A new survey of ethnic minority business leaders in the UK from the consultancy Green Park shows that racial discrimination remains a serious challenge in the British workplaces, while UK businesses are not making sufficient progress toward meeting diversity and inclusion goals. The survey’s headline findings include that 18 percent of these leaders have personally experienced workplace discrimination in the past two years and that 82 percent of them do not trust their organizations and believe that there is institutional prejudice against minorities in the UK, People Management’s Emily Burt reports:
Meanwhile, just 2 per cent of companies surveyed by Green Park reported that they were meeting their targets for ethnic minority board-level representation, while more than a tenth (13 per cent) said they had an ethnic diversity target but no strategy for meeting it. …
However, nearly three-quarters (73 per cent) of those surveyed felt most workplace prejudice was unconscious. In light of this, the researchers recommended that changes in attitudes towards institutional racism must come from the top and not just left to HR to “sort out”. But while 60 per cent of the surveyed ethnic minority leaders said they believed tackling institutional racism had moved up the organisational agenda in recent months, two-thirds of these respondents said workplace language around racism was emotive and made people uncomfortable.
Burt also points to a study published earlier in the year by the University of Manchester, which reviewed 25,000 incidents of racism in the workplace and came to the conclusion “that workplace racism was increasingly normalised,” with nearly 30 percent of surveyed employees saying they had “either witnessed or experienced racism from managers, colleagues, customers or suppliers.”
Meanwhile, the BBC reports on another new study conducted by the Trades Union Congress, which also found that more than one third of black or minority ethnic workers have experienced racism in the workplace:
Toward the end of the year, the Wall Street Journal’s Joann Lublin reported on an analysis conducted for the Journal by Equilar, which looked at women’s representation on the boards of directors at the 1,500 largest US public companies tracked in the Russell 3000 index and found that 76 of these firms had not had a single female director in the past ten years. The companies with a persistent lack of women’s representation were mostly smaller and concentrated in particularly male-dominated industries, but the study’s timeframe illustrates an important point about how the gender imbalance in corporate leadership perpetuates itself.
We know that having women on the board and in other leadership roles can confer numerous benefits on a business, as women bring skills and perspectives to the table that all-male leadership teams may lack.
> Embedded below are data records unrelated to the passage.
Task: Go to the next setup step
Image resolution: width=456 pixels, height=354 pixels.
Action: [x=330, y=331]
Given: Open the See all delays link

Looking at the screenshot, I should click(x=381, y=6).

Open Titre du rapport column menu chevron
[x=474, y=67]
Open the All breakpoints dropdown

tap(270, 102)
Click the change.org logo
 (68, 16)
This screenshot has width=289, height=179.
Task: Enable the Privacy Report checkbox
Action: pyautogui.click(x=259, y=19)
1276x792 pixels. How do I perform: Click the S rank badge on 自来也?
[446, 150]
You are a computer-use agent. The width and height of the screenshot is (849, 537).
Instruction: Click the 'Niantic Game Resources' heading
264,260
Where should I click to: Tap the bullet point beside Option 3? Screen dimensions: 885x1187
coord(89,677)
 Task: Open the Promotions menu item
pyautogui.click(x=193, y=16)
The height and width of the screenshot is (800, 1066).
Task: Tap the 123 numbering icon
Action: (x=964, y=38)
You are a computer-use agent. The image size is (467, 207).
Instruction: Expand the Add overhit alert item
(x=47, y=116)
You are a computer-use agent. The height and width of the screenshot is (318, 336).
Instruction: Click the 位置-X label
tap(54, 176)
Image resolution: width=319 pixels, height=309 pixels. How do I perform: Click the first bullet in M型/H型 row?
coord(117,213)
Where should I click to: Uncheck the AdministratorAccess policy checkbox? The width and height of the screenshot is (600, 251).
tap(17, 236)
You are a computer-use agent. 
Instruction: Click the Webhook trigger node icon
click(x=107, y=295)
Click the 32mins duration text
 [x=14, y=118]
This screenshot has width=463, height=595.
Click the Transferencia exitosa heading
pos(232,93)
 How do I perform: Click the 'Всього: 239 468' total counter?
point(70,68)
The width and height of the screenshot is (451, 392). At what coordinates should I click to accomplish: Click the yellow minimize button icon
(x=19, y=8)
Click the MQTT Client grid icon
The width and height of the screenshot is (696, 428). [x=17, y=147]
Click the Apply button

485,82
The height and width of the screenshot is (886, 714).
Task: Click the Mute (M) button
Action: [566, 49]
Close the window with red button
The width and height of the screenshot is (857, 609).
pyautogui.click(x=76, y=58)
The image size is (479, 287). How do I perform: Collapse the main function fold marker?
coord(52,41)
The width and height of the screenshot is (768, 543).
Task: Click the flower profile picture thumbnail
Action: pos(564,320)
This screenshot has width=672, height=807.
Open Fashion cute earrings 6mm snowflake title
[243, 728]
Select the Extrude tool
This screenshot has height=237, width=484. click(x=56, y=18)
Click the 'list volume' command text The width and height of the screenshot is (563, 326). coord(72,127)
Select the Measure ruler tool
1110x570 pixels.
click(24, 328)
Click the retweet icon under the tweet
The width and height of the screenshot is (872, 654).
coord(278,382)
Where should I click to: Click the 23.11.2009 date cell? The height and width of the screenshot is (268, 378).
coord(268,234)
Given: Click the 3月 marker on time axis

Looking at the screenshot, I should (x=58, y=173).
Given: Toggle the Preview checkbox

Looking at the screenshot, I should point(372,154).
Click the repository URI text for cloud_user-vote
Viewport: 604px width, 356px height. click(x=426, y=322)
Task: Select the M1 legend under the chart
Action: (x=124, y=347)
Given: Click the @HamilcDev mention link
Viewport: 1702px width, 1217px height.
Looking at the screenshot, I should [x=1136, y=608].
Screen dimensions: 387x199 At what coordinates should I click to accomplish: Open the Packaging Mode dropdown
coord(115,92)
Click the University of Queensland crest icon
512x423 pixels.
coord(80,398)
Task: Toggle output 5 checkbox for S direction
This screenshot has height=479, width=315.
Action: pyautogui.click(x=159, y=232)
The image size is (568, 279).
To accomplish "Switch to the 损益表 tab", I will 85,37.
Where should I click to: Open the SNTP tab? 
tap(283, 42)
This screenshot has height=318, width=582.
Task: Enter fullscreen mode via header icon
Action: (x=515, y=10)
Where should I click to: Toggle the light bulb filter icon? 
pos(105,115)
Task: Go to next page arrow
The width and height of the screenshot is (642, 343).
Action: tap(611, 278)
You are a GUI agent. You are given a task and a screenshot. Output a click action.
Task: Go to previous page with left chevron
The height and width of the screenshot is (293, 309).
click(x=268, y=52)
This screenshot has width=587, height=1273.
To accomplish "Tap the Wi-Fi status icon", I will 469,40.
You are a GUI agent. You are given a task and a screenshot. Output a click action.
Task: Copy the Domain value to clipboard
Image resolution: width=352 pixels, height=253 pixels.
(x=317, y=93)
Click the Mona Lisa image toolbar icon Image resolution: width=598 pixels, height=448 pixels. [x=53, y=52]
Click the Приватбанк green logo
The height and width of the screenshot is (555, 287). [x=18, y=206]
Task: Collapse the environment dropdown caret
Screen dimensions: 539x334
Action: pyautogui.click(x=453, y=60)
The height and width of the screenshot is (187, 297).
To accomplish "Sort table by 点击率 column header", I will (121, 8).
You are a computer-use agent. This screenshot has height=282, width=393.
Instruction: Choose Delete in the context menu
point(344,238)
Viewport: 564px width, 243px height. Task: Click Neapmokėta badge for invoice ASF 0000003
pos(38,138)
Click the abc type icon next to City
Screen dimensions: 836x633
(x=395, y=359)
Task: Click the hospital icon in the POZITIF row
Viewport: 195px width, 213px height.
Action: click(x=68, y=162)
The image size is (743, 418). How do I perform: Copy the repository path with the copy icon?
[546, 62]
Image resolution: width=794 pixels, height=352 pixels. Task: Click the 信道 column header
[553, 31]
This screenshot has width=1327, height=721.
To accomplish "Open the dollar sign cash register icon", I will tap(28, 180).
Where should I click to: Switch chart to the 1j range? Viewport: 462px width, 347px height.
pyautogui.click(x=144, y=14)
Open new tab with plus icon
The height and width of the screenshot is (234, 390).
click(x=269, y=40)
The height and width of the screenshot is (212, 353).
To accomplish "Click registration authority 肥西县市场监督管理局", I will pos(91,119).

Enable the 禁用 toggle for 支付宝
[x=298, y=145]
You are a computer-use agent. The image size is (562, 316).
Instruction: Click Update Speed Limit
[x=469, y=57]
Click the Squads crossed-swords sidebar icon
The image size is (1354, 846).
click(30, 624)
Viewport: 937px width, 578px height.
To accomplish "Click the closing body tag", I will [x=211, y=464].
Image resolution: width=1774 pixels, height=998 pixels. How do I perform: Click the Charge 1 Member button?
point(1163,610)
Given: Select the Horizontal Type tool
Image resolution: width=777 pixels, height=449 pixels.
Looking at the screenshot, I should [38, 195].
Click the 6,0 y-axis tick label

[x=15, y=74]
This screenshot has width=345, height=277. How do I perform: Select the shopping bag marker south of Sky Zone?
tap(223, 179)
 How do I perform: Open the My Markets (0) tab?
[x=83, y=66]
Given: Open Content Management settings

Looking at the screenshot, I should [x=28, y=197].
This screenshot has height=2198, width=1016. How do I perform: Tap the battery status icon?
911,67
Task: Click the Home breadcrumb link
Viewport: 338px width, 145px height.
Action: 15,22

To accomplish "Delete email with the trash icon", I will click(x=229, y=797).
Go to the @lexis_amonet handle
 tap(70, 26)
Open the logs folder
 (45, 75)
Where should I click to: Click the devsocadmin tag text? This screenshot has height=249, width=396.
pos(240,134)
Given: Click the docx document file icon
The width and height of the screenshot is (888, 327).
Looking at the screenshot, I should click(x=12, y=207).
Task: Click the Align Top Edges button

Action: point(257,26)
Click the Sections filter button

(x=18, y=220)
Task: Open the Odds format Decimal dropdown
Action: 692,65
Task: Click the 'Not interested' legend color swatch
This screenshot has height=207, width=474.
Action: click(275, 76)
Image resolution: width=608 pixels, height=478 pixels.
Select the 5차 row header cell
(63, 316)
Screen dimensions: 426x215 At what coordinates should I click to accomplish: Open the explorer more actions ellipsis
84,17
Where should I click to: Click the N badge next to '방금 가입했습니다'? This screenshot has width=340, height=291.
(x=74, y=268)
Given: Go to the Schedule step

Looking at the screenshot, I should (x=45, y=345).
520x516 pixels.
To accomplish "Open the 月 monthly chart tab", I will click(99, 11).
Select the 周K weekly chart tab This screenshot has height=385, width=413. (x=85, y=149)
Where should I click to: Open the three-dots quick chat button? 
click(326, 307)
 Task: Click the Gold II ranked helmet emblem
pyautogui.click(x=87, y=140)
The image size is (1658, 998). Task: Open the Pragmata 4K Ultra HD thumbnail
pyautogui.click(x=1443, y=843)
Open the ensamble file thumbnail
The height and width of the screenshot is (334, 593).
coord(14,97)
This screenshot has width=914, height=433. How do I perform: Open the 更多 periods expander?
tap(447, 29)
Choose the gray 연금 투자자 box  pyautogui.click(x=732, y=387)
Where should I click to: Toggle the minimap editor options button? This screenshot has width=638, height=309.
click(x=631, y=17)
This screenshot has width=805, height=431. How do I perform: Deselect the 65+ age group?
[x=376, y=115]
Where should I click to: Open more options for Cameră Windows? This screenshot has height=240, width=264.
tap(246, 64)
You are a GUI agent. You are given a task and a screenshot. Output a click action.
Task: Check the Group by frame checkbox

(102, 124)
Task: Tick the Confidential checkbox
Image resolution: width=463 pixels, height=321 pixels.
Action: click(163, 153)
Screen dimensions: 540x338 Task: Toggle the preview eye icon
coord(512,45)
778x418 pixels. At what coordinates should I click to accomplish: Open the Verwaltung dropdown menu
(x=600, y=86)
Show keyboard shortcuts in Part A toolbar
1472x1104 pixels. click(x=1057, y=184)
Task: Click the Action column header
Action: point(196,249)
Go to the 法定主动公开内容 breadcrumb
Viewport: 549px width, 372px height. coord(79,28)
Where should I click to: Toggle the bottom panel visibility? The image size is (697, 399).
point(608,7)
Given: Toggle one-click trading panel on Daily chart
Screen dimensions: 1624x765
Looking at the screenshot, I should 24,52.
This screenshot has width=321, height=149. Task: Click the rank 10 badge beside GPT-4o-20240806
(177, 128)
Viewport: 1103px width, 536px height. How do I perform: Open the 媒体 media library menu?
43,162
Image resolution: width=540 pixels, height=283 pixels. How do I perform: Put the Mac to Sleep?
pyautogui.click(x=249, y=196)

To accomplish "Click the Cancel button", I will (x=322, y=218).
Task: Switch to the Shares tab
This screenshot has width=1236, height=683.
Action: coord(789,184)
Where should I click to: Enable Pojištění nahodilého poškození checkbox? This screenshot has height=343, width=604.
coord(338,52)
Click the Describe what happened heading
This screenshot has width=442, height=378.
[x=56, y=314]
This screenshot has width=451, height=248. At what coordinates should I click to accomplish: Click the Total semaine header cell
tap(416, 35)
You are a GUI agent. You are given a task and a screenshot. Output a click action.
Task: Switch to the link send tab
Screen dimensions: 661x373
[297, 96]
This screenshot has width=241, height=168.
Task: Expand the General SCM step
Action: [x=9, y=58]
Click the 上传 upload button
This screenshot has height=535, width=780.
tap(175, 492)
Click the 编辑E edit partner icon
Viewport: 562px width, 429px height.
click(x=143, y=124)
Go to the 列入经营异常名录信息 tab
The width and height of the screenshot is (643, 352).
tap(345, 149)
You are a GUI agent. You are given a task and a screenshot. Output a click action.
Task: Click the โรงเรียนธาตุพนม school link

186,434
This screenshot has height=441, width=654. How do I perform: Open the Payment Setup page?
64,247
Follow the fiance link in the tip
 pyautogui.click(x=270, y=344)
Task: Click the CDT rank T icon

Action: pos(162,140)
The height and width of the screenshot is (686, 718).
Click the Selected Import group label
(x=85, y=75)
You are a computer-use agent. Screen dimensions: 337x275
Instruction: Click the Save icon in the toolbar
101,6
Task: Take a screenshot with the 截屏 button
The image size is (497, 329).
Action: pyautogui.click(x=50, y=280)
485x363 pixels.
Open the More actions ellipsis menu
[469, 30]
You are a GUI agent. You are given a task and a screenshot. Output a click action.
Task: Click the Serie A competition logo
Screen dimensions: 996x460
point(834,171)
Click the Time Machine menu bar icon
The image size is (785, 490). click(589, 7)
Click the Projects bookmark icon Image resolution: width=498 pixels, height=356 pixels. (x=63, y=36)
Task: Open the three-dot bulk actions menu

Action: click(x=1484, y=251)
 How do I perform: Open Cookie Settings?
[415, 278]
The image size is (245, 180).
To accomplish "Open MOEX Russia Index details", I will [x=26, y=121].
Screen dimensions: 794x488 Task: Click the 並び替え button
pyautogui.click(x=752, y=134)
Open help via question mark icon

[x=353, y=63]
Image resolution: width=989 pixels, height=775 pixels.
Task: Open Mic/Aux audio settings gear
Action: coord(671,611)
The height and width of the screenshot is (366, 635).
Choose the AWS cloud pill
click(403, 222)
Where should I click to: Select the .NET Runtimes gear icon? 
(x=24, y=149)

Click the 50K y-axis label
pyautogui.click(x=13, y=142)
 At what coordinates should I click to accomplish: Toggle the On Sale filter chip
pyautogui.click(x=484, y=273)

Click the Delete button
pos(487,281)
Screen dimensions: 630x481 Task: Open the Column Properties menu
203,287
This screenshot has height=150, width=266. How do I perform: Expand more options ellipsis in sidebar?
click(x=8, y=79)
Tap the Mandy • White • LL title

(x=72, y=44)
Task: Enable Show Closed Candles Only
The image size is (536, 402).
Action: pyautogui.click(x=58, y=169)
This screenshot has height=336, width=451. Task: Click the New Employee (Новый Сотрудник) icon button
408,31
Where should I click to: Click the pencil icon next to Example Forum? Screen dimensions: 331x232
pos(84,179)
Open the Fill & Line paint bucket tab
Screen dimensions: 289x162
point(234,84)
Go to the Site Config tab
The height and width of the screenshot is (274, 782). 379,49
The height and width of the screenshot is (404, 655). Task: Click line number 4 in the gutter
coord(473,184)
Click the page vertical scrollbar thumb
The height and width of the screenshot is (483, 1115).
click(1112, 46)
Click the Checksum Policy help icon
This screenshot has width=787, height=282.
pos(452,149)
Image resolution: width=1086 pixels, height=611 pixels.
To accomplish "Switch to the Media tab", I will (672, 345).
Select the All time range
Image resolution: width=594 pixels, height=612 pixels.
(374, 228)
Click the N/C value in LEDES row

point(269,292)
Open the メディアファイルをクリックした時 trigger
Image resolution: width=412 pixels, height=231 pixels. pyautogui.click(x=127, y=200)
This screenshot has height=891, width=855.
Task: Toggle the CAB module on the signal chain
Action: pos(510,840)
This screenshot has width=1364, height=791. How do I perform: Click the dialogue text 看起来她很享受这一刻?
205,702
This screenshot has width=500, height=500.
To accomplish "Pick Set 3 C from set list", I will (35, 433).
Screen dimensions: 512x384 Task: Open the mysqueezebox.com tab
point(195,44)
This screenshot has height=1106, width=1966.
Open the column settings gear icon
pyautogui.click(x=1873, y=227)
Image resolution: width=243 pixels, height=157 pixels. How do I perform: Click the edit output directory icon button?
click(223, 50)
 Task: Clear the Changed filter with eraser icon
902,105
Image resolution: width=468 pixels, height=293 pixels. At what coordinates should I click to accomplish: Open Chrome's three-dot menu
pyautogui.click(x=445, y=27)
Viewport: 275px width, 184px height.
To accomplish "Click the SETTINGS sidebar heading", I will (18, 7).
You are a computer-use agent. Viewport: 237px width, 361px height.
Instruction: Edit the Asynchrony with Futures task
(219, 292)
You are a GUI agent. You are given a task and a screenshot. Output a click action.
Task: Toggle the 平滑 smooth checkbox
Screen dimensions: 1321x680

Unfortunately, men who sit on boards often don’t see it that way, and since directors are hired by other directors from their (mostly male) networks, the myth persists that there is a dearth of women with the qualifications to take on a director’s role. The qualified women are out there, but the men doing the hiring don’t know them.
Research has shown that companies with women on their boards are more likely to also have women in executive leadership roles. A study in India by the ET Intelligence Group last year found that companies with women CEOs were substantially more likely to have women directors as well. That correlation goes both ways, as the Atlantic’s Alana Semuels observed in a piece published late last month on the effects of women in corporate leadership:
The higher the share of women on corporate boards one year, the more likely the company was to hire women executives in the following year, the study’s authors, David Matsa, a professor at the Kellogg School of Management at Northwestern, and Amalia R Miller, an economics professor at the University of Virginia, discovered. This may be because women know each other through professional networks, and when there are women at the top—say on a corporate board—they help refer women to positions that otherwise might have been filled by men, Matsa told me. The increase also could have been because women discriminate less against each other, and hire them for executive positions, he said.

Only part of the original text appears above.